In an era where raising venture capital has long been seen as a badge of honor, a quieter shift is underway. A growing number of technology companies, both in India and abroad, are choosing to build sustainable businesses without relying on external investors. In industries like smart cities, AgriTech, and enterprise software, the preference for bootstrapped growth over venture-funded scaling is becoming harder to ignore.
While the dominant narrative still celebrates unicorn valuations and billion-dollar funding rounds, the ground reality is changing. According to Bain & Company’s India Venture Capital Report 2024, venture funding in India declined by 37% last year, and global markets have seen similar corrections. Companies that are profitable, even without large-scale backing, are starting to command attention — not through flashy press releases but through consistent delivery and financial discipline.
London-headquartered Xpertnest is among the firms reflecting this shift. Founded in 2016 by Arun Kar, a military veteran; Chintan Panara, a technologist; and Pradip Butani, a finance strategist, the company has been expanding its footprint across the UK, Europe, and India without any venture capital or private equity backing. Recently, it reported an independent valuation of over $100 million (around ₹850 crore), assessed by a SEBI-registered merchant banker and a UK-based accounting firm. While independent valuations offer useful indicators, they are best interpreted with some caution in the absence of public financial disclosures. Still, the exercise underlines a broader trend: building businesses that prioritize client contracts and profitability over capital raises.
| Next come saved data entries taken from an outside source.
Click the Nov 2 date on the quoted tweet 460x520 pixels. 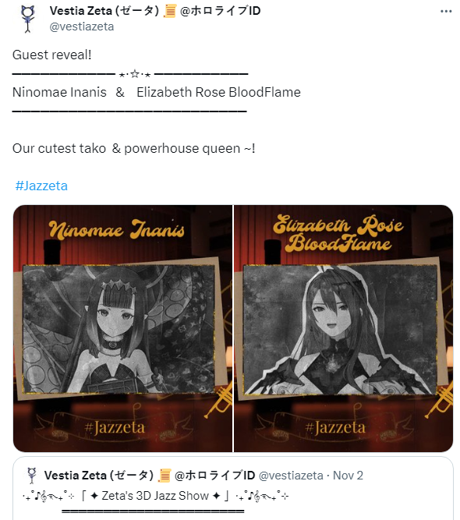(348, 476)
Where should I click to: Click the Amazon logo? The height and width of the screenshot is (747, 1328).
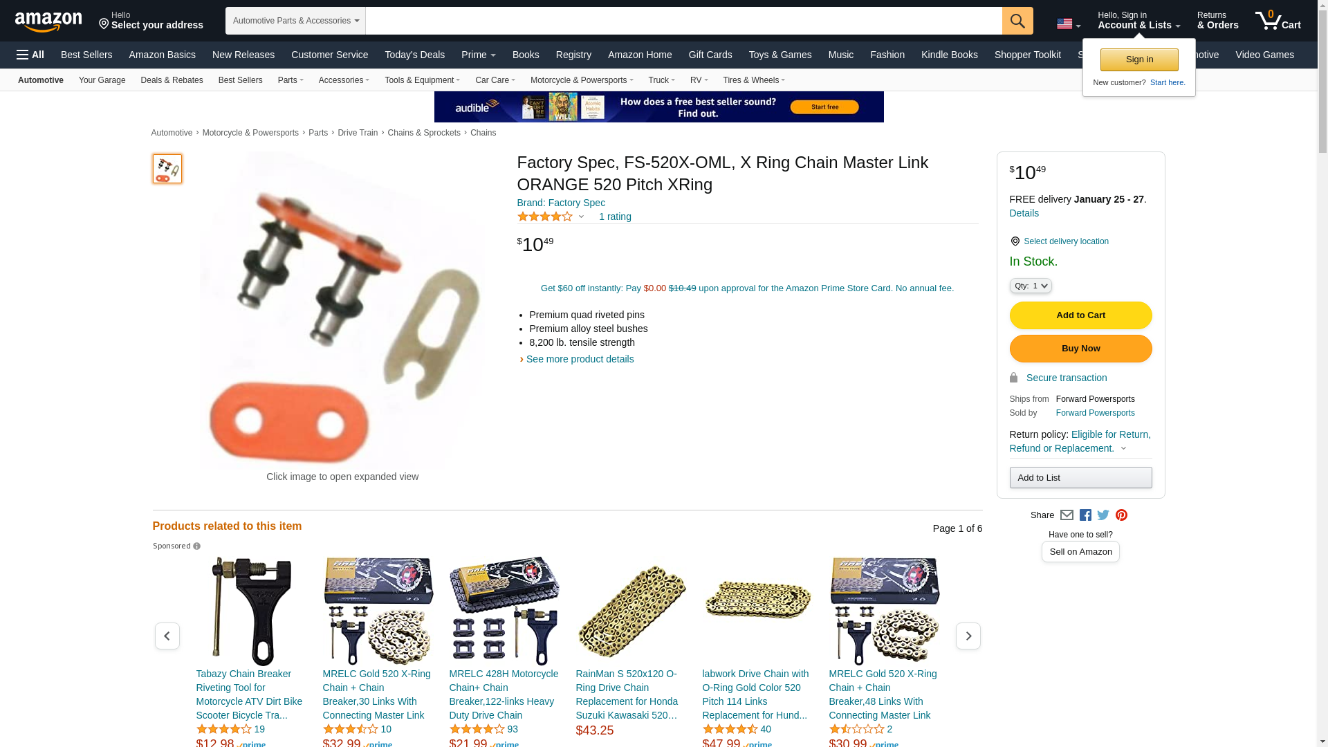tap(48, 21)
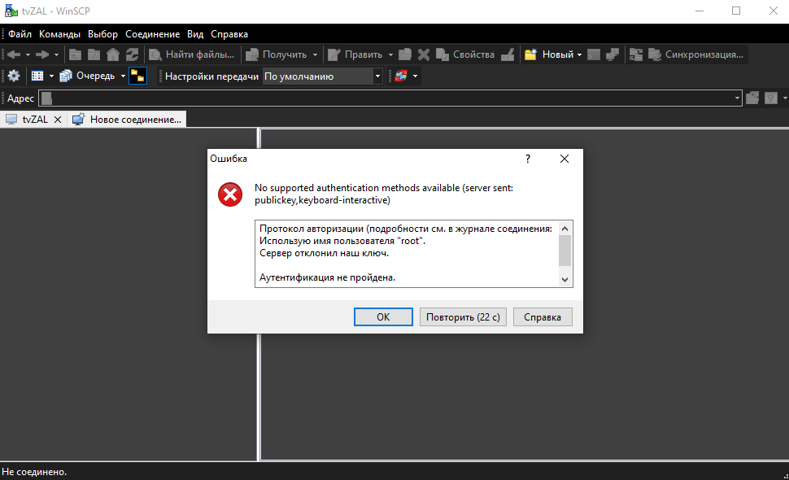
Task: Click the Queue (Очередь) icon
Action: (x=67, y=76)
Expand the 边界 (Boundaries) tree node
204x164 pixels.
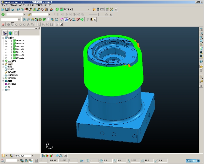[3, 67]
Bootstrapping Gains Ground
The concept of bootstrapping is hardly new, but it’s gaining new relevance in the current funding climate. Industry data shows that bootstrapped companies are often quicker to achieve profitability and maintain better control over their operations. However, the trade-off is slower scaling, especially in sectors where deep pockets are essential for R&D, sales, and market capture.
In segments like smart cities, private 5G networks, and enterprise automation — where Xpertnest operates — competition is fierce. Global giants like Siemens, Cisco, and emerging startups like Cityzenith are aggressively investing in smart infrastructure projects, often with heavy funding support. In India alone, the Smart Cities Mission is estimated to draw investments worth over ₹2 lakh crore by 2026, according to the Ministry of Housing and Urban Affairs.
Funding Versus Fundamentals
As the venture capital market tightens, the spotlight is turning back to old-fashioned business fundamentals. Several companies are now exploring alternative financing routes such as corporate bonds, debt instruments, and revenue-based financing to support growth without giving up equity.
In August 2023, Xpertnest, for instance, listed a corporate bond on an international stock exchange to improve liquidity. While still uncommon among mid-sized tech firms, such moves reflect a growing willingness to rethink the traditional venture capital path.
The Road Ahead
However, choosing the bootstrapped route does not eliminate risks. Companies competing in capital-intensive sectors will eventually need to scale faster, invest in innovation, and expand internationally — all of which require funding, whether internal or external.
For now, firms like Xpertnest are betting on operational excellence and strong client relationships to hold their ground. Whether this approach will be enough in industries dominated by global heavyweights remains to be seen.
Still, the rise of these self-reliant businesses marks a quiet but important correction in the startup world’s obsession with speed over sustainability — a reminder that sometimes, slow and steady isn’t just a fairy tale; it’s a real business strategy.